The implementation of the Belt and Road Initiative has improved lives throughout the Global South, experts said during a major online seminar on Saturday, contrary to Western media reports of a "debt trap" linked to the BRI.
Scholars, journalists and politicians from developing countries such as Pakistan, Iran and Zambia, and developed countries including Canada, Norway and the United Kingdom, participated in the webinar titled "Building a multipolar world — Ten years of the Belt and Road Initiative", which was co-organized by Friends of Socialist China and the International Manifesto Group.
Zhang Weiwei, director of the China Institute at Fudan University, attributed the initiative's success to China's "hard power "capability to provide developing countries with total solutions for traditional infrastructure such as railways, and for digital and green infrastructure.
"It is also because of the 'soft power' of the initiative, in which China and its partner countries discuss together, build together and benefit together," Zhang said, adding that the consultations include business groups, political personalities and different parties within participating countries.

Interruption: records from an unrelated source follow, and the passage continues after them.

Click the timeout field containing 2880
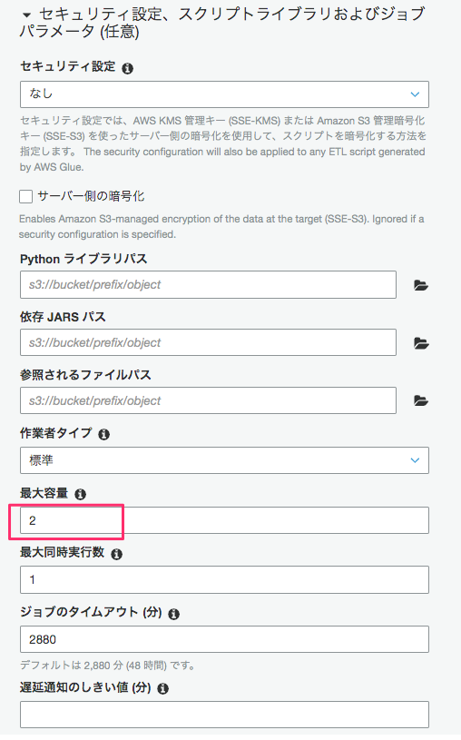The image size is (461, 740). point(224,639)
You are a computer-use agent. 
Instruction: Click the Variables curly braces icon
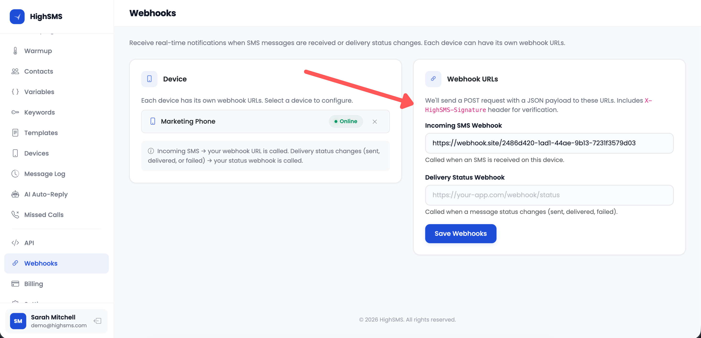15,92
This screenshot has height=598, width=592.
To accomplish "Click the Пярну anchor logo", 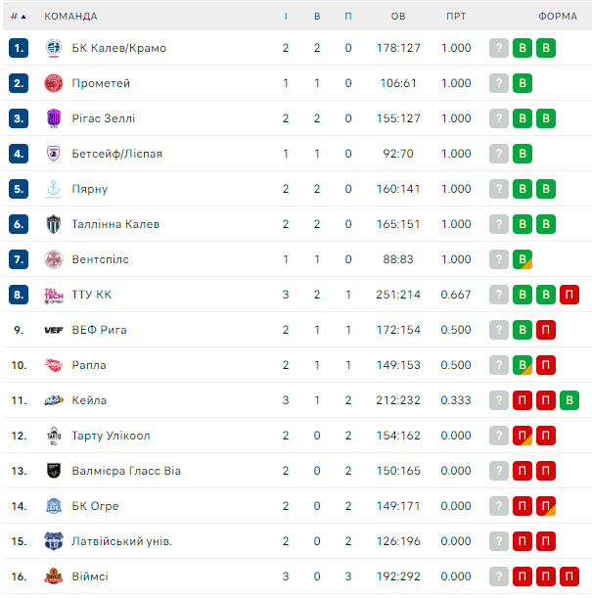I will tap(54, 189).
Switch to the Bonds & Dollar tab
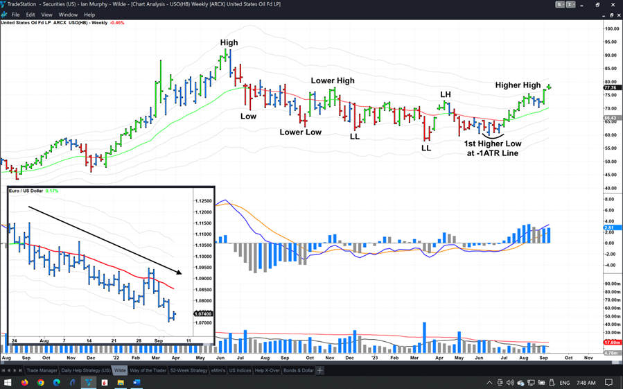 (299, 370)
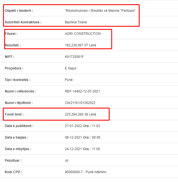
Task: Click the Fituesi field label
Action: point(11,34)
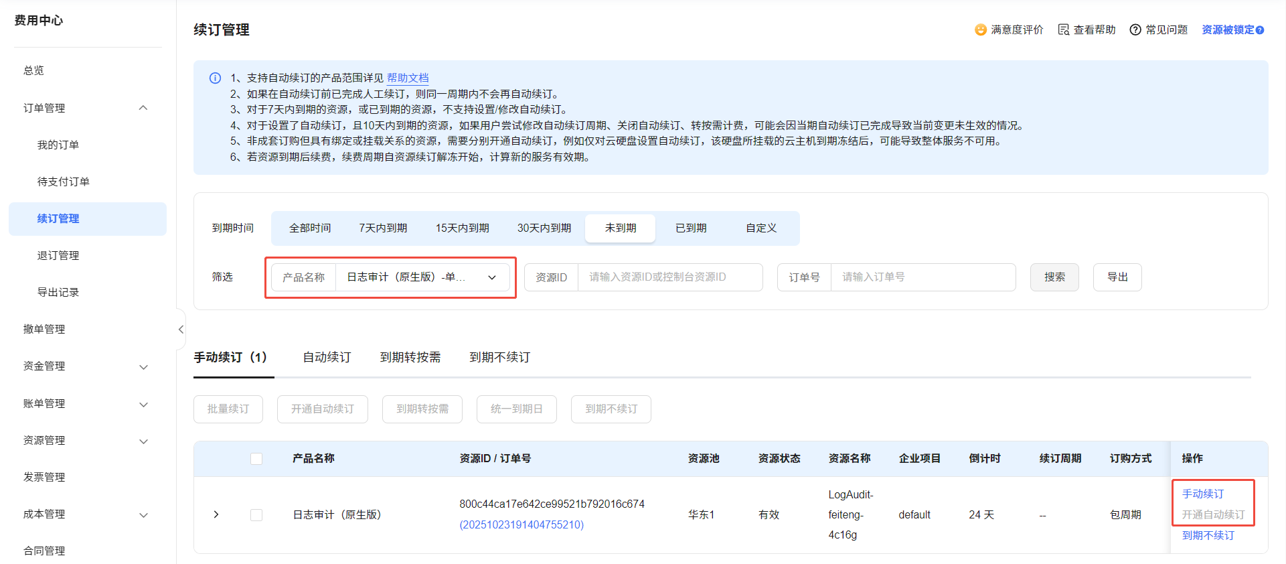Switch to the 到期转按需 tab
This screenshot has width=1286, height=564.
(410, 358)
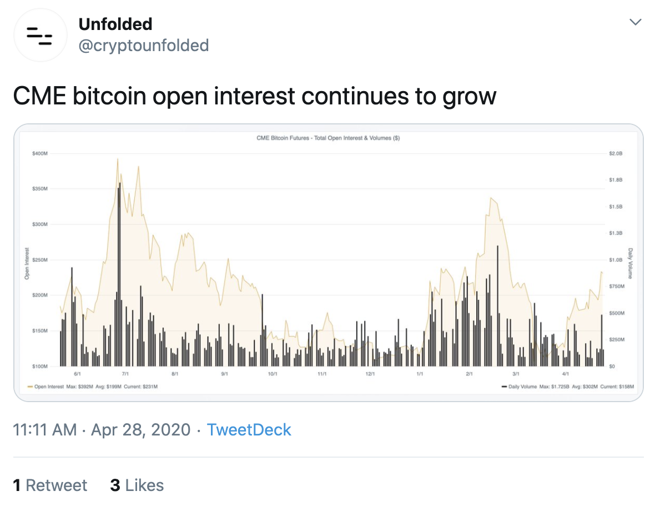Screen dimensions: 655x511
Task: Click the $2.0B daily volume axis label
Action: [616, 153]
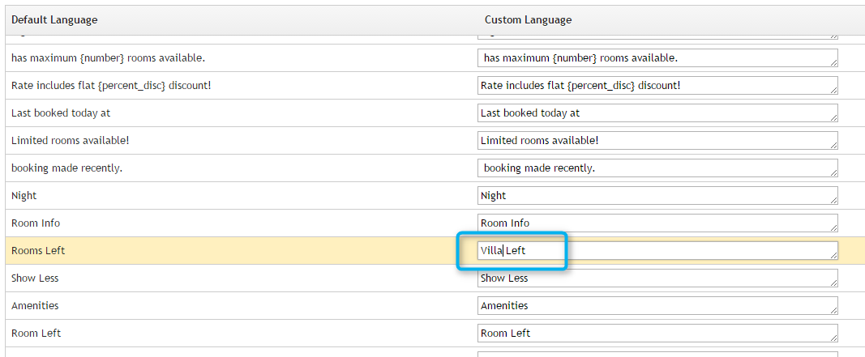This screenshot has width=865, height=357.
Task: Click the resize handle of the 'Amenities' textarea
Action: click(x=833, y=310)
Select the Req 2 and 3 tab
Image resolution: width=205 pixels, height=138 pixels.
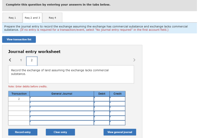coord(33,18)
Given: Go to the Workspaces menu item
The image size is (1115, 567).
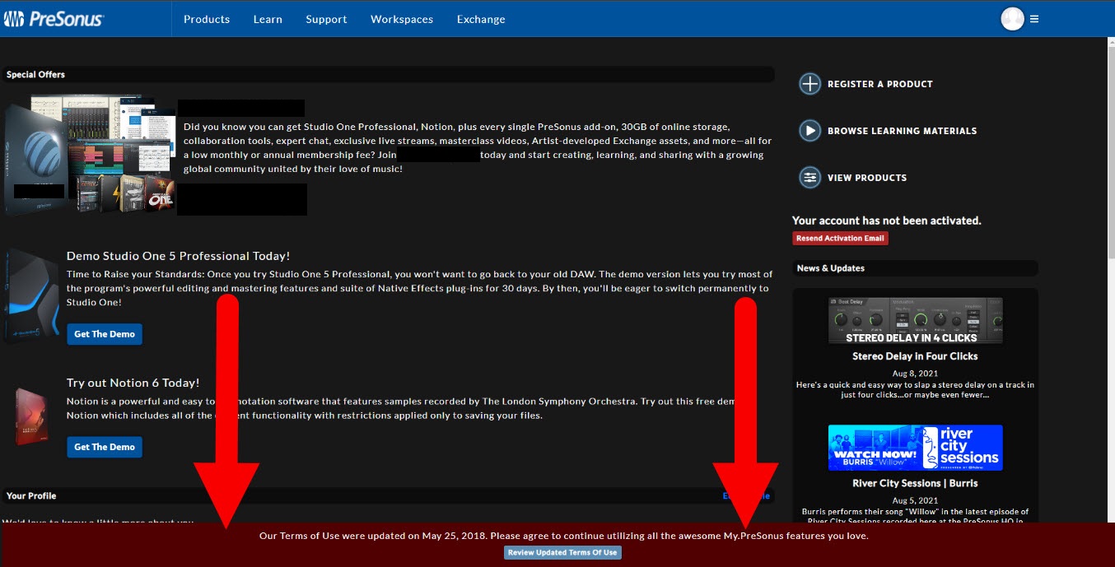Looking at the screenshot, I should 402,19.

Erik Solheim, president of the Green Belt and Road Institute and formerly executive director of the United Nations Environment Program, used the Mombasa-Nairobi standard gauge railway in Kenya as an example of how the BRI can benefit local people.
"I can see that 10 years of the Belt and Road Initiative has been an astonishing success," he said. "The background color for the Belt and Road is green."
He said a watershed moment for that green development came in 2021, when China announced it would cease investment in overseas coal-fired power plants.
"China is now the very leader of everything green," Solheim said, adding that about 60 to 80 percent of every green technology is now employed in China, and that people in the West do not realize that fact because of enormous negative campaigns by many Western media organizations.
"Criticism that the Belt and Road was 'gray', focusing on coal and oil and gas, there wasn't truth in that in the very beginning," he said.
Economic balance
Mushahid Hussain Sayed, chairman of the Pakistan-China Institute and a senator in Pakistan, said he is already seeing an irreversible shift in the global balance of economic, political and cultural power from the West to the East.
Ten years ago, when no other country was willing to invest in Pakistan as the situation was quite volatile, China gave a vote of confidence to the people of Pakistan, he said, citing the China-Pakistan Economic Corridor, which is one of the BRI's flagship projects.
"I feel that the best of BRI is yet to come because the China-Pakistan Economic Corridor is a 15-year project started in 2015 to 2030," said Hussain, who added that Pakistan's prime minister was in Beijing last month to sign new agreements with China to develop agriculture, IT and education.
Fred M'membe, president of Socialist Party Zambia, echoed Hussain saying that there is growing evidence that leading players in the Global South are increasingly impatient with the way the West casts the dice in its favor in international economics.